What to produce: Every line of the records below that has the word "badge" should be copied.

Data to examine:
*** Begin section ***

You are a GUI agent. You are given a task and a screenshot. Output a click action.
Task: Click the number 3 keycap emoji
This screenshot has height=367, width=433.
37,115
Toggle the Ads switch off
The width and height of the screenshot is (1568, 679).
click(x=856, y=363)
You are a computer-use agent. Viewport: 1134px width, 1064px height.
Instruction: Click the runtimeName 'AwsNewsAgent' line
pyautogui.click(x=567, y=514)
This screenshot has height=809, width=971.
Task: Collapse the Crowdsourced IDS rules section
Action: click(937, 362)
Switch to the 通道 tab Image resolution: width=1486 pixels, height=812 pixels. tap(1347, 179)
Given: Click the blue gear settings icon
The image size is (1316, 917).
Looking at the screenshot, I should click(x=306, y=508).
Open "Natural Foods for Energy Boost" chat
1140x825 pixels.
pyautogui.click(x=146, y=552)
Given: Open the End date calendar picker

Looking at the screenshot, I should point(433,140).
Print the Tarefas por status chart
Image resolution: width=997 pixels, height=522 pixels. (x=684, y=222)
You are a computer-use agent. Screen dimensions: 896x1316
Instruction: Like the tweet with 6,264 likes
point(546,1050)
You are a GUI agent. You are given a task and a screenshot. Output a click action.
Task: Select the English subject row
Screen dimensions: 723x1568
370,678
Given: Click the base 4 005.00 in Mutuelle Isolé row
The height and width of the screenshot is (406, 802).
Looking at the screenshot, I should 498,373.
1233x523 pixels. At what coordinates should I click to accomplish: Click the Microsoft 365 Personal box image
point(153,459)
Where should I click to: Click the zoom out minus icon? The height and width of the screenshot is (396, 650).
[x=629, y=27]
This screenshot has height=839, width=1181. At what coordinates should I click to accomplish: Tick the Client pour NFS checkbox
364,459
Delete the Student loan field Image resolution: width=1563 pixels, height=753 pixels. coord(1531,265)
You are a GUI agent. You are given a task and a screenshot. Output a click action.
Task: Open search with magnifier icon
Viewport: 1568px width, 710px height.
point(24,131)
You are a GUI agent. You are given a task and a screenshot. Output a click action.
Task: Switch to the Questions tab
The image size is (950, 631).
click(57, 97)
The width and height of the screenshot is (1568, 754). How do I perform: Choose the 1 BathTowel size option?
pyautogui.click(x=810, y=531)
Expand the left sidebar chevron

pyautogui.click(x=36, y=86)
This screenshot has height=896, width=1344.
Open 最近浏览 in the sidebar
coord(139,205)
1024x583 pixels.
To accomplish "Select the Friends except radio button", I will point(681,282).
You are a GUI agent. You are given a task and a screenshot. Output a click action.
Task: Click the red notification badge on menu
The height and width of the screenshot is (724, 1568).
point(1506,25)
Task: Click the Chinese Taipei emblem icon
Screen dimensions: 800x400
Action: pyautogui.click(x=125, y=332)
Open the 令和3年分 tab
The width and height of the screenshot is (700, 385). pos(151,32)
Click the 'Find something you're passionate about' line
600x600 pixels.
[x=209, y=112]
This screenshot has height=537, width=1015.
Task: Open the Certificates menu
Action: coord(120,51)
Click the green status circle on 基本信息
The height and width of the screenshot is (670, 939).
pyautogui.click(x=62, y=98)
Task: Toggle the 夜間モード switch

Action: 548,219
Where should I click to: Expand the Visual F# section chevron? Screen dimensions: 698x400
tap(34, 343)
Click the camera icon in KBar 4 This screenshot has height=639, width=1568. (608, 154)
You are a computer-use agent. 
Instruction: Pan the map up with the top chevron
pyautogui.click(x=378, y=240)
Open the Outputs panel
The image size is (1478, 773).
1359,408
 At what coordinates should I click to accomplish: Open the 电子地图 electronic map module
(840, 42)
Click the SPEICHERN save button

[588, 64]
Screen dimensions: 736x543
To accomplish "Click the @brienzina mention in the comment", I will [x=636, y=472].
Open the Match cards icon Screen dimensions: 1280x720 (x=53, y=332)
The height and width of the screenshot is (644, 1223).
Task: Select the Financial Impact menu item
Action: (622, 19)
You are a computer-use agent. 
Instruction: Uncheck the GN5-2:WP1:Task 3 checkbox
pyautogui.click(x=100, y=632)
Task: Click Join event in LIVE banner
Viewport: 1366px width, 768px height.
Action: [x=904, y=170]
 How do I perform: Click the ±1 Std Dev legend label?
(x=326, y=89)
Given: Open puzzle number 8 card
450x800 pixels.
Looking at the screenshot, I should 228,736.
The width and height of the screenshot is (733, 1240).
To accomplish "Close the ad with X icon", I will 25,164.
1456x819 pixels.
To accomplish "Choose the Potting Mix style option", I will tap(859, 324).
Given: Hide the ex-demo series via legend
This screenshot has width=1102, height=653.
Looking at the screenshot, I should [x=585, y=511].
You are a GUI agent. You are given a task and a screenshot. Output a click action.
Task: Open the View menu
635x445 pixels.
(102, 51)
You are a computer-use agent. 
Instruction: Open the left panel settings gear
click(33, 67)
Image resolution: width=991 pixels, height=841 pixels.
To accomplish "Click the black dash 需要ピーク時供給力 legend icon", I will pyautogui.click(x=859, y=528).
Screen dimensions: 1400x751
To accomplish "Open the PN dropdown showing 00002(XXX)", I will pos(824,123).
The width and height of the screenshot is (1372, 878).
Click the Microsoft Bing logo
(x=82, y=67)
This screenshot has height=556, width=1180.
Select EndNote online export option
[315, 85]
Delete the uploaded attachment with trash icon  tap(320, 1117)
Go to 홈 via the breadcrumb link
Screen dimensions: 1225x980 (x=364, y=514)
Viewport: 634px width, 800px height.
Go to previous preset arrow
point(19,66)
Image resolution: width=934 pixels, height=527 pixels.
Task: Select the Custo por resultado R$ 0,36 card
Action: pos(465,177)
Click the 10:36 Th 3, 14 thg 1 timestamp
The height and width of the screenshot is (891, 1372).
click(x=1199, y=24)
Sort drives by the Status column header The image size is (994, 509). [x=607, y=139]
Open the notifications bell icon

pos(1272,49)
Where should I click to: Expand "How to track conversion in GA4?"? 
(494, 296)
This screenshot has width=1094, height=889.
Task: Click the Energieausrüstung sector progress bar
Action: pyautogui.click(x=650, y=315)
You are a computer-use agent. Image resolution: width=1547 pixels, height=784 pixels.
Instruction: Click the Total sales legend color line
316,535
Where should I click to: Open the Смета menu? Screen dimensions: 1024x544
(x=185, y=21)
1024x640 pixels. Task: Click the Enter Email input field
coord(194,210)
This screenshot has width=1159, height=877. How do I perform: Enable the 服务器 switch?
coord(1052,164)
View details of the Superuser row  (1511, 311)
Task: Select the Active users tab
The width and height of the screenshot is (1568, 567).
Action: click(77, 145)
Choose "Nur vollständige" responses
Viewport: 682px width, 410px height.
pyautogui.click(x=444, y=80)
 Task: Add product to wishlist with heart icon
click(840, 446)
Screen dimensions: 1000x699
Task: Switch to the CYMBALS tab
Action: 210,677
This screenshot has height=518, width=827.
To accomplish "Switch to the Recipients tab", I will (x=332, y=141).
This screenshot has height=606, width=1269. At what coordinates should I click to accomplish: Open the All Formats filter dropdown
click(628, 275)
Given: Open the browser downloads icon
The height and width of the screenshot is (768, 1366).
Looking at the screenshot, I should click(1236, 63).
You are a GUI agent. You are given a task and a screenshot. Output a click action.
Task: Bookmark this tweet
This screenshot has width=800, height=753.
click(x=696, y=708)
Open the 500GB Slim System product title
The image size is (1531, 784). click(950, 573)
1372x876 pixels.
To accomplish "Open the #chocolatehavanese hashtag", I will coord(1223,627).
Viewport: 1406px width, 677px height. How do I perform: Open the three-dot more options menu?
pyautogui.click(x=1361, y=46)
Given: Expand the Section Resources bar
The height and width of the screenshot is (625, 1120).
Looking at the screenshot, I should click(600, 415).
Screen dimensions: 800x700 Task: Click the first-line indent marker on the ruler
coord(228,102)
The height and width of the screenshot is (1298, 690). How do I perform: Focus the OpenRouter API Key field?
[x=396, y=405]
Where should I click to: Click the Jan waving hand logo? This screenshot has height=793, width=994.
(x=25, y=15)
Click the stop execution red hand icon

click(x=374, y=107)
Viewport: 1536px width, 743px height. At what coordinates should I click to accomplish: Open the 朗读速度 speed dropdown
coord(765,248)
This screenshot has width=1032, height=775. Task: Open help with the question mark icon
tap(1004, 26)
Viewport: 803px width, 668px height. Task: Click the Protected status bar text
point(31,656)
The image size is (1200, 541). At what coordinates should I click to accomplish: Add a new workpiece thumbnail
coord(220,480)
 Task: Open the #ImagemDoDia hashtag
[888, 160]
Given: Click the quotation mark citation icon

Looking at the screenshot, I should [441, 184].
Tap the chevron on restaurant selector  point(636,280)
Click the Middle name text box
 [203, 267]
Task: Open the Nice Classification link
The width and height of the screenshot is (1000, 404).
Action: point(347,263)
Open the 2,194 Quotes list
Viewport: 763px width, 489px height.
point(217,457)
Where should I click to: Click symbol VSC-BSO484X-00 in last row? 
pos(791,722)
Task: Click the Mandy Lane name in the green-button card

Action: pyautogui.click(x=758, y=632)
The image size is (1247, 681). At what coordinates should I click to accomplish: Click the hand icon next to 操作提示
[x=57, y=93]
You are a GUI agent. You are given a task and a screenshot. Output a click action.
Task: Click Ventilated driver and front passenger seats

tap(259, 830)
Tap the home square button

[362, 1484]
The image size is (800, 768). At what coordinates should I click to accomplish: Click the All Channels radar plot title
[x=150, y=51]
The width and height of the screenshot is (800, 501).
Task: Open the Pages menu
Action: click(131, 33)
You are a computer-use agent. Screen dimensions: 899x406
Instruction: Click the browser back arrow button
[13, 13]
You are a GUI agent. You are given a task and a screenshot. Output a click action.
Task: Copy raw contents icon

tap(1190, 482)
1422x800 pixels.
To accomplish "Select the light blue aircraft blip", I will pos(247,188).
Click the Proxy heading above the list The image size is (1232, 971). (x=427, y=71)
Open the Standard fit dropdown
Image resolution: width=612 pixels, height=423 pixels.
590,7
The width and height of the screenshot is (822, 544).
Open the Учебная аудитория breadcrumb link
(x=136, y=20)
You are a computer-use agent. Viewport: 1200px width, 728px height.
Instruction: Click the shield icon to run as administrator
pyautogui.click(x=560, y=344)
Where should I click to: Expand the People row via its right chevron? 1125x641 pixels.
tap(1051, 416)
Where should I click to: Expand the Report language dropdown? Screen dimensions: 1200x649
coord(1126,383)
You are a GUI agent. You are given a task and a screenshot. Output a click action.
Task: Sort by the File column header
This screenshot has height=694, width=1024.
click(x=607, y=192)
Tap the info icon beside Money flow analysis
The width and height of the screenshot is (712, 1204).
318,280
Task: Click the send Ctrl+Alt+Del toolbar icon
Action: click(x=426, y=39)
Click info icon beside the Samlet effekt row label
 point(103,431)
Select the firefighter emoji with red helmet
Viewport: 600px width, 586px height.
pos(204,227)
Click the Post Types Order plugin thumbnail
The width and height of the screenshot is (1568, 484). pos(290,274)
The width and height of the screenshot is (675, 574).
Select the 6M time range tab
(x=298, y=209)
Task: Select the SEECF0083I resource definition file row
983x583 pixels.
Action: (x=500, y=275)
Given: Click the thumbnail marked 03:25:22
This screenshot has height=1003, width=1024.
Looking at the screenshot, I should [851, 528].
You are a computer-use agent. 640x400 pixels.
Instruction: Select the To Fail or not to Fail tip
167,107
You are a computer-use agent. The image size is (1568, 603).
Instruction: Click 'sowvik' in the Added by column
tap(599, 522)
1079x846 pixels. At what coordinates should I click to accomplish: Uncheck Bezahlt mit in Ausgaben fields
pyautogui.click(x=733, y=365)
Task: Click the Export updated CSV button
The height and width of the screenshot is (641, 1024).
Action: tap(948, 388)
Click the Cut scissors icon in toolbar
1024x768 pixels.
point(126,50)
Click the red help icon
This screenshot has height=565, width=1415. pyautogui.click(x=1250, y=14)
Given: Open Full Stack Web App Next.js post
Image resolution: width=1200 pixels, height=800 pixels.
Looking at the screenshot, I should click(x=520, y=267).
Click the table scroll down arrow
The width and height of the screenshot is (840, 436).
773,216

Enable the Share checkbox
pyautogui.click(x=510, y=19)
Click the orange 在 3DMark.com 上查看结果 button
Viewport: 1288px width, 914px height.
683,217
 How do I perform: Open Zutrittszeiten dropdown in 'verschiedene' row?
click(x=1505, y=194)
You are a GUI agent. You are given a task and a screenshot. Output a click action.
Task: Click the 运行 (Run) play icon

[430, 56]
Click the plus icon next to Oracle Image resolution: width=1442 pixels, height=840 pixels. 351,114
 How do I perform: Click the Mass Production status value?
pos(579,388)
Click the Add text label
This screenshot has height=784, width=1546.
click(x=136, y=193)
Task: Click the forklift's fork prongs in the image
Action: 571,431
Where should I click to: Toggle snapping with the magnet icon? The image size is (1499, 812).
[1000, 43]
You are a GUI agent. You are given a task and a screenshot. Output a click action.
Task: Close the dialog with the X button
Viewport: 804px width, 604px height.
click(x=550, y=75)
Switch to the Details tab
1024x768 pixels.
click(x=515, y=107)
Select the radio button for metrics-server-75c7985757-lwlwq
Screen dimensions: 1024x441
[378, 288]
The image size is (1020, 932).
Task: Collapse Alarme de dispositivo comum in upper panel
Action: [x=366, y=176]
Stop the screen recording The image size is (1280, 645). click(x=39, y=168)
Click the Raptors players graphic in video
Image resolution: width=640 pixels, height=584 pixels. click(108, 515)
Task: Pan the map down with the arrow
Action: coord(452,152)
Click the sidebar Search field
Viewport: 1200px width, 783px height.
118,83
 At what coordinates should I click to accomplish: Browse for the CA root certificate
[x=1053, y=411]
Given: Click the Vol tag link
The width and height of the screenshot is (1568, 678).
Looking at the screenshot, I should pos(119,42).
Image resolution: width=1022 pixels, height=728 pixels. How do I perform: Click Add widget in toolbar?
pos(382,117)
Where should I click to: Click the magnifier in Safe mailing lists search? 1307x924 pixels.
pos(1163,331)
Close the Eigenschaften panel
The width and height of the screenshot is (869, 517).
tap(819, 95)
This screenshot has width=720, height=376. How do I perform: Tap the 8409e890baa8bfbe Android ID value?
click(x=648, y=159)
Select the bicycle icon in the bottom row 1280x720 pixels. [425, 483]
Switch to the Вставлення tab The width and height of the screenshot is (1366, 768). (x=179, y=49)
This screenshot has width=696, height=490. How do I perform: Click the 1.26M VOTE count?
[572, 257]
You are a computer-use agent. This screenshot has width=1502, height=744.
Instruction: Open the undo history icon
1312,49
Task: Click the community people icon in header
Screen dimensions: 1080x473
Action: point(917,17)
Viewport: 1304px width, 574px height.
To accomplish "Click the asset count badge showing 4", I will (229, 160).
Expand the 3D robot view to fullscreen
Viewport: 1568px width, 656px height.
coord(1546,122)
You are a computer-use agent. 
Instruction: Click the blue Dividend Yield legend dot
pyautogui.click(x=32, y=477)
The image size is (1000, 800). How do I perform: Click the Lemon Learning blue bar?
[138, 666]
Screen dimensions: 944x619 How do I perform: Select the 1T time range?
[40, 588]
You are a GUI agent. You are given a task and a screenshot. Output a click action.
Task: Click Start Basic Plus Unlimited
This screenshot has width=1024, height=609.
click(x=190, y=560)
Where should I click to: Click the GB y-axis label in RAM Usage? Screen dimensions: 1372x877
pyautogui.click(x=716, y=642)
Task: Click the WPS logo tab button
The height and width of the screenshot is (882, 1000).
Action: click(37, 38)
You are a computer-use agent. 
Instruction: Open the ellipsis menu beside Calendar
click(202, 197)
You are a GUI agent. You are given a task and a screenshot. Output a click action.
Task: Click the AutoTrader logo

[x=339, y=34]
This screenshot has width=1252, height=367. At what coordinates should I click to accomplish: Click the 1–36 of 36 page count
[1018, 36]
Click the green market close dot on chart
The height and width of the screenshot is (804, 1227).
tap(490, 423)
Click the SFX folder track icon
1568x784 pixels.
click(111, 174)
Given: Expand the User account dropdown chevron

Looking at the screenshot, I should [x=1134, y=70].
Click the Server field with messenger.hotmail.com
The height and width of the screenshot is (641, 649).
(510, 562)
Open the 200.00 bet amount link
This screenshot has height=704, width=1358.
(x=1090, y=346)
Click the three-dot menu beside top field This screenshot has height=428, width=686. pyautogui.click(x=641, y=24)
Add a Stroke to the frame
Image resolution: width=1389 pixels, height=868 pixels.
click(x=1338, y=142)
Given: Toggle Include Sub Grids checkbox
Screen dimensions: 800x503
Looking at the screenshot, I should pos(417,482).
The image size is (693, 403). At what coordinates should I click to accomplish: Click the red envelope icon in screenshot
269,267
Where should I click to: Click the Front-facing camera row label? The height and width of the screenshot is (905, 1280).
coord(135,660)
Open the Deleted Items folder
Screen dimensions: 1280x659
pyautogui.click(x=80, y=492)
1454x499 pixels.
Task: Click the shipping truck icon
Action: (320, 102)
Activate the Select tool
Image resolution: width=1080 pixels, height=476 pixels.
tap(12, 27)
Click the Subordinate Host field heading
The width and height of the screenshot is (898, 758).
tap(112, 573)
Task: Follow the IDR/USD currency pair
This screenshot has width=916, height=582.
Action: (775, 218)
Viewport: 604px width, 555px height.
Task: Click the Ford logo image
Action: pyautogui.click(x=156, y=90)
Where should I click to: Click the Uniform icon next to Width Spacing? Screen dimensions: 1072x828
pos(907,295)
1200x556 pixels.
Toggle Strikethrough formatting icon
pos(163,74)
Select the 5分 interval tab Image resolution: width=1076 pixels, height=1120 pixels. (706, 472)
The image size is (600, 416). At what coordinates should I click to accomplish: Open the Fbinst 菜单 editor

*** End section ***

Answer below:
Task: Click the red notification badge on menu
To accomplish "Click the asset count badge showing 4", I will (229, 160).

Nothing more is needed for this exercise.